EXERCISE AIM:
The answer must consist only of the lines from the line with "Click the search magnifier icon in navbar" to the line with "The width and height of the screenshot is (1993, 1078).", both included, exactly as they stand below.

EXCERPTED RECORDS:
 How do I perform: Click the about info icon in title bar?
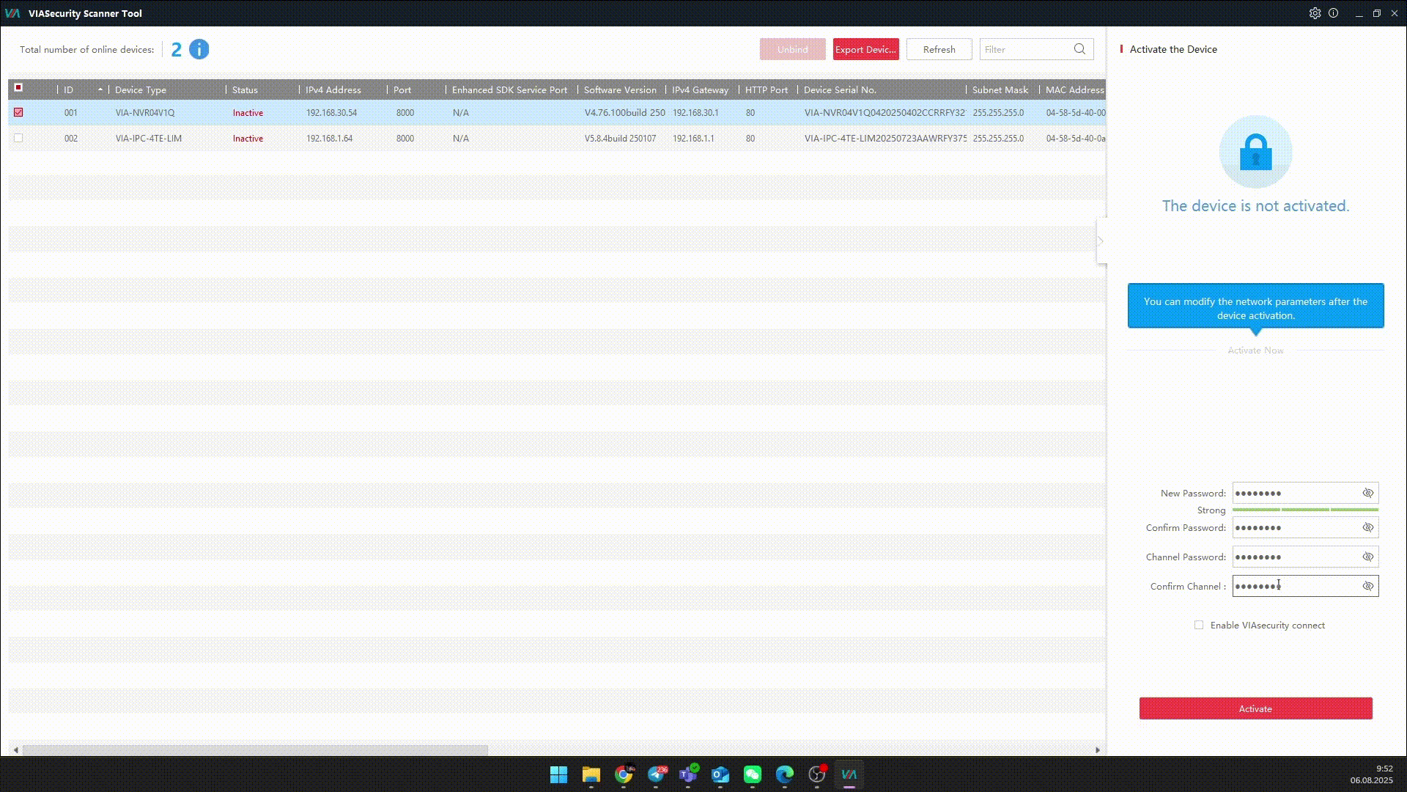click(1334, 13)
...
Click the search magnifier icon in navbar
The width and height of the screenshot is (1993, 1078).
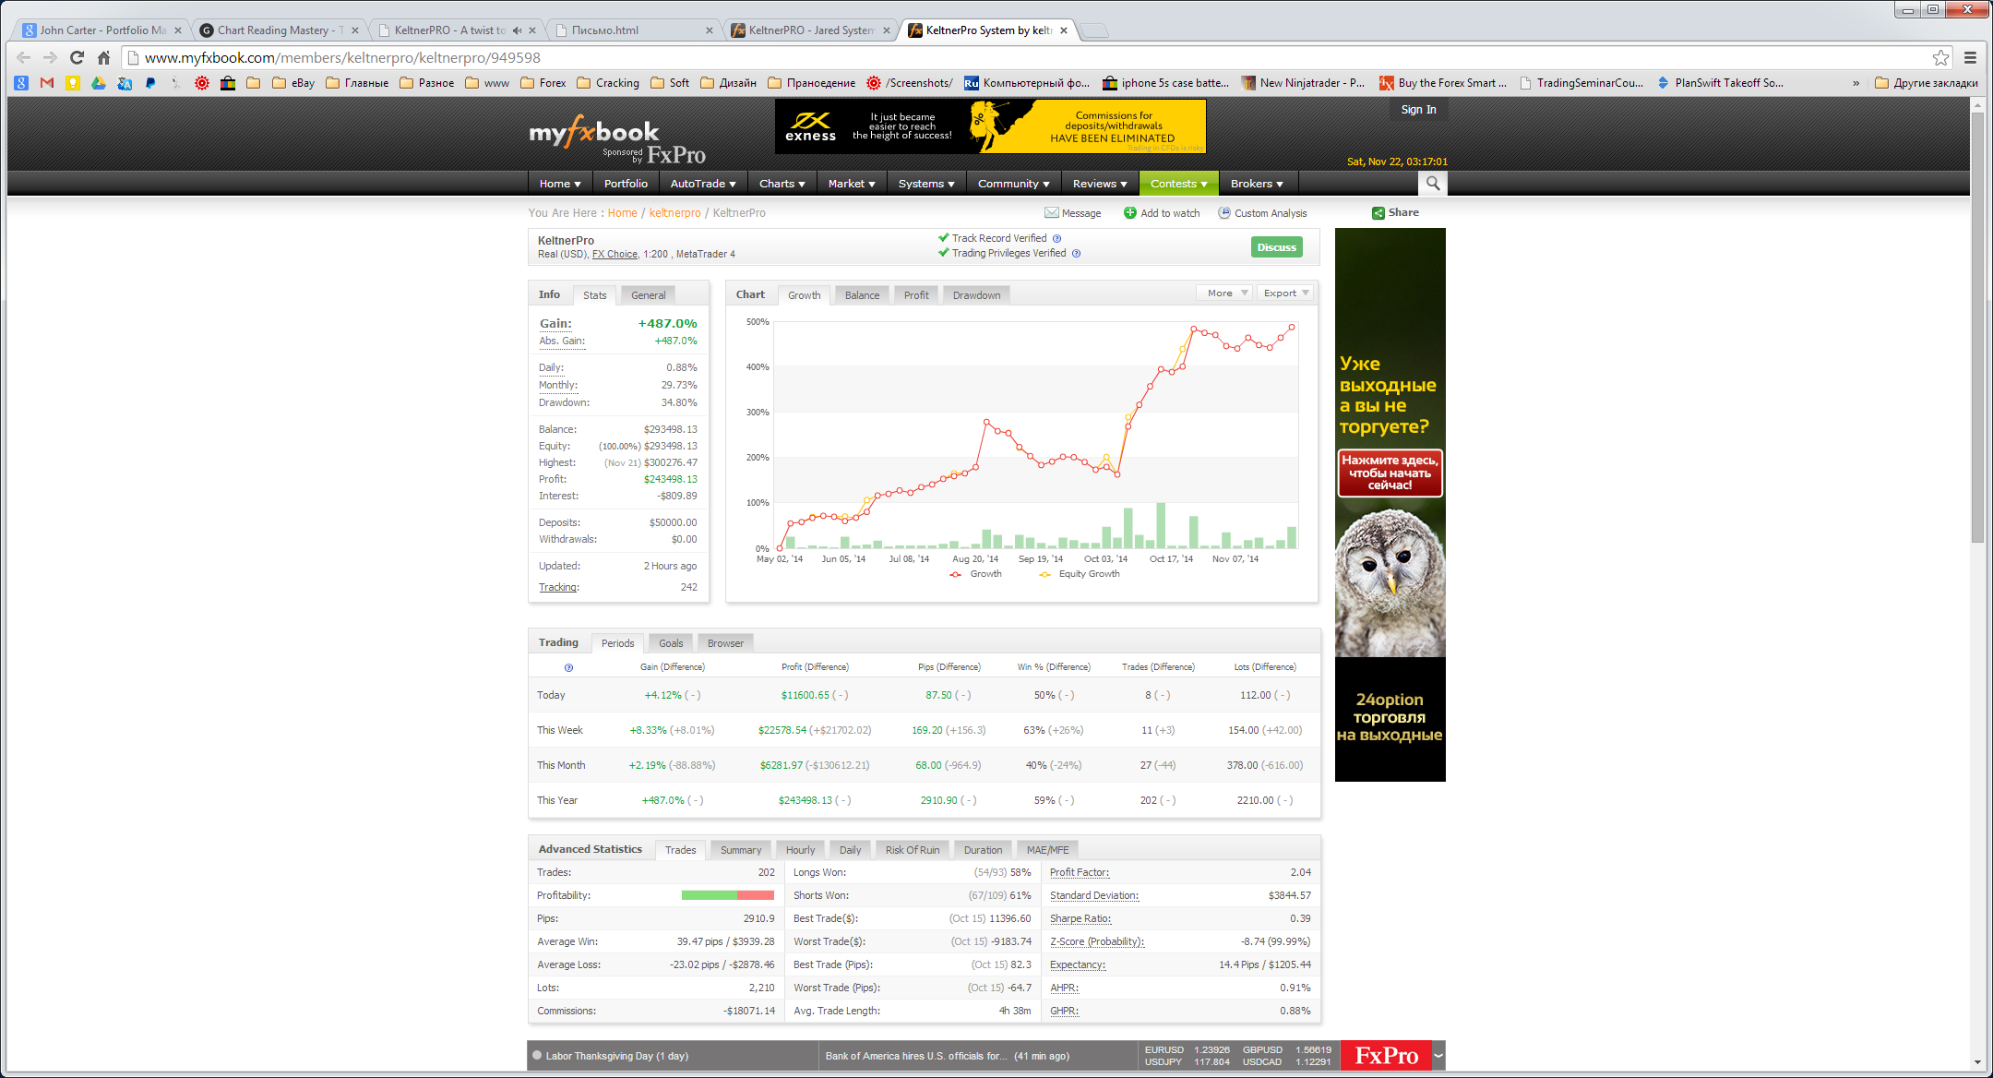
--
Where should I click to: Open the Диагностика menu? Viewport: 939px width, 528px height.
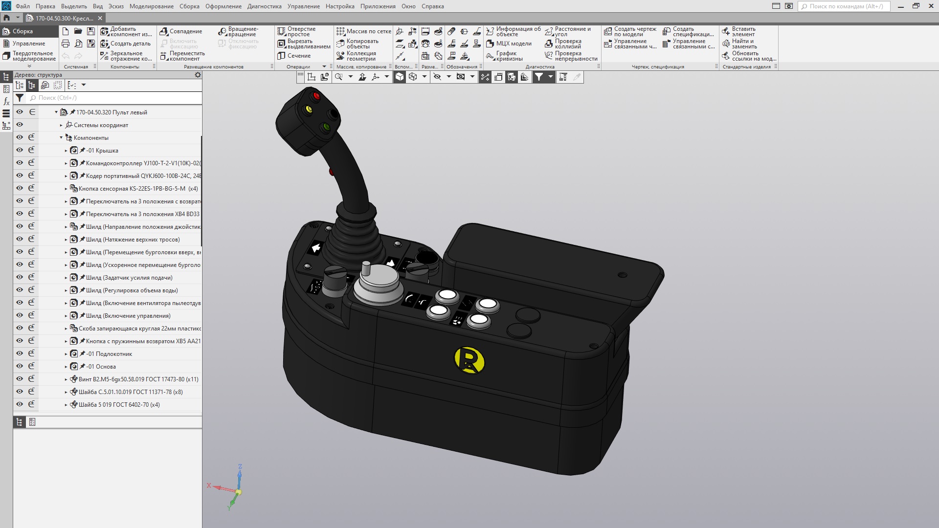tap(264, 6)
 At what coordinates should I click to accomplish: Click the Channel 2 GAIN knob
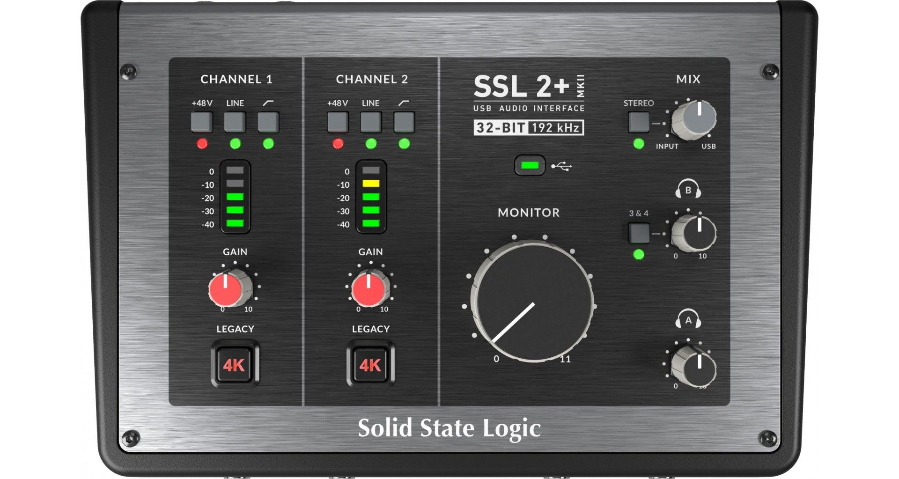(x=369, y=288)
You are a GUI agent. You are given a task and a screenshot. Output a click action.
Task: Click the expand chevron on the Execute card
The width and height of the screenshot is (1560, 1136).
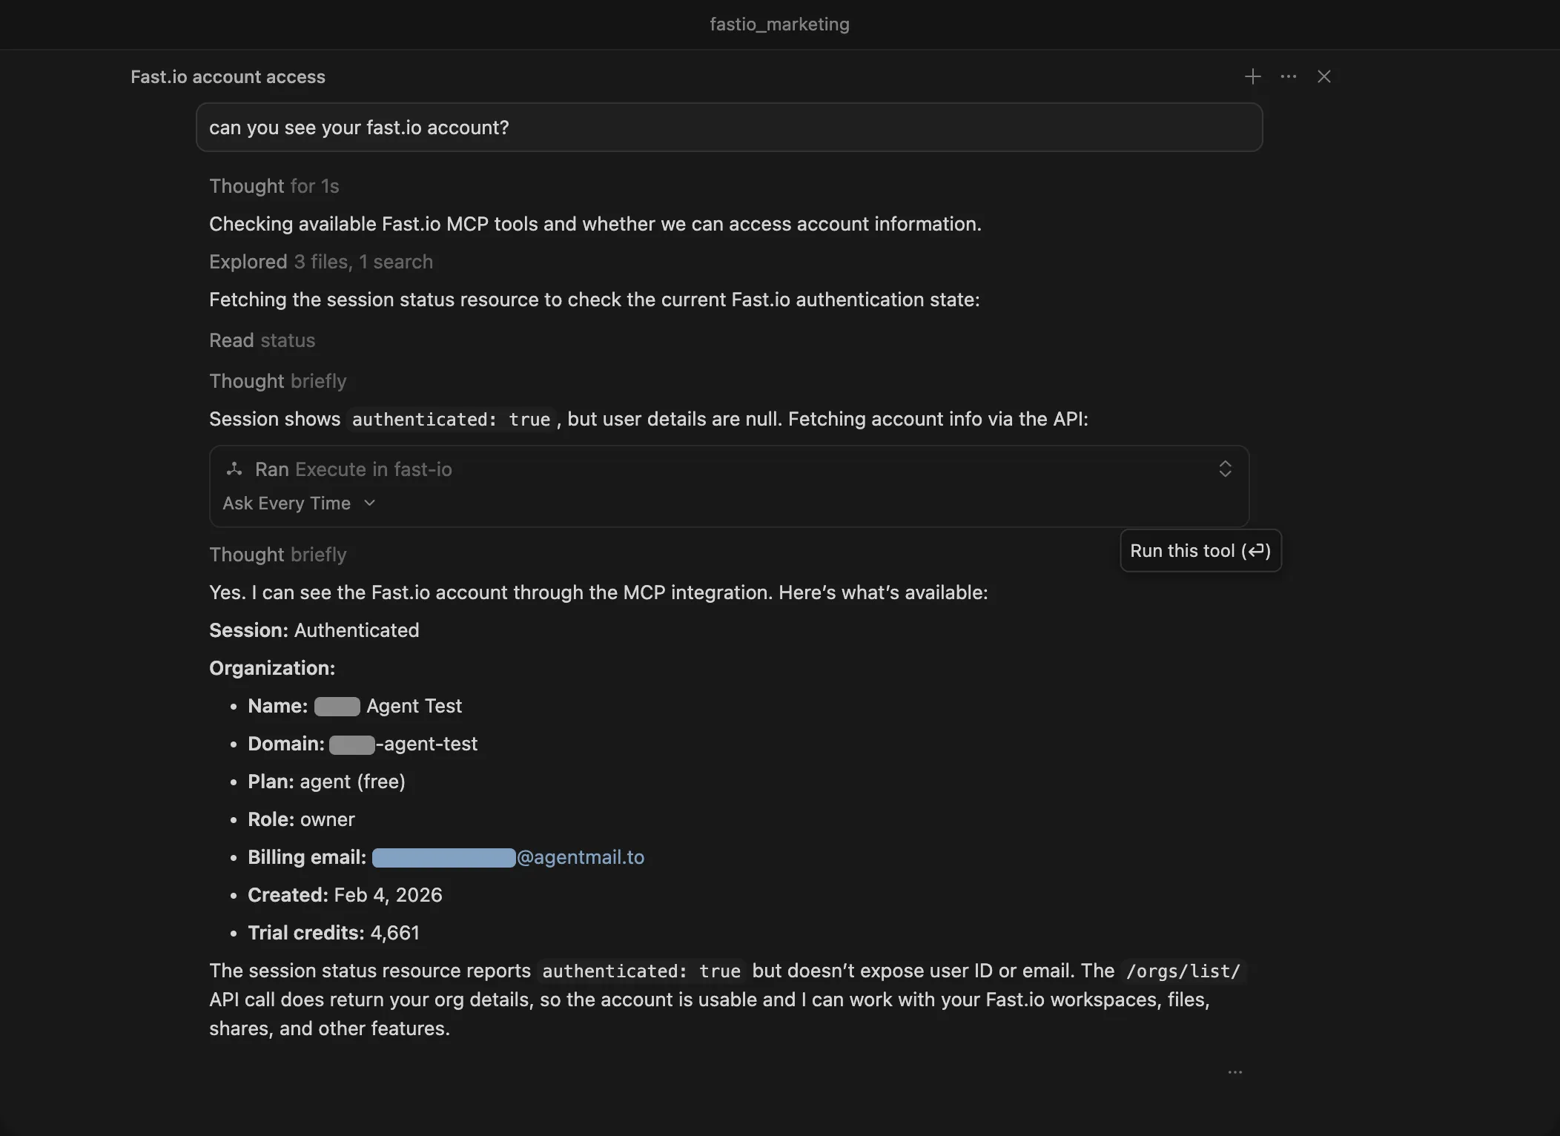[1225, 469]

FINISHED TASK:
Click the search magnifier icon in navbar
The width and height of the screenshot is (1993, 1078).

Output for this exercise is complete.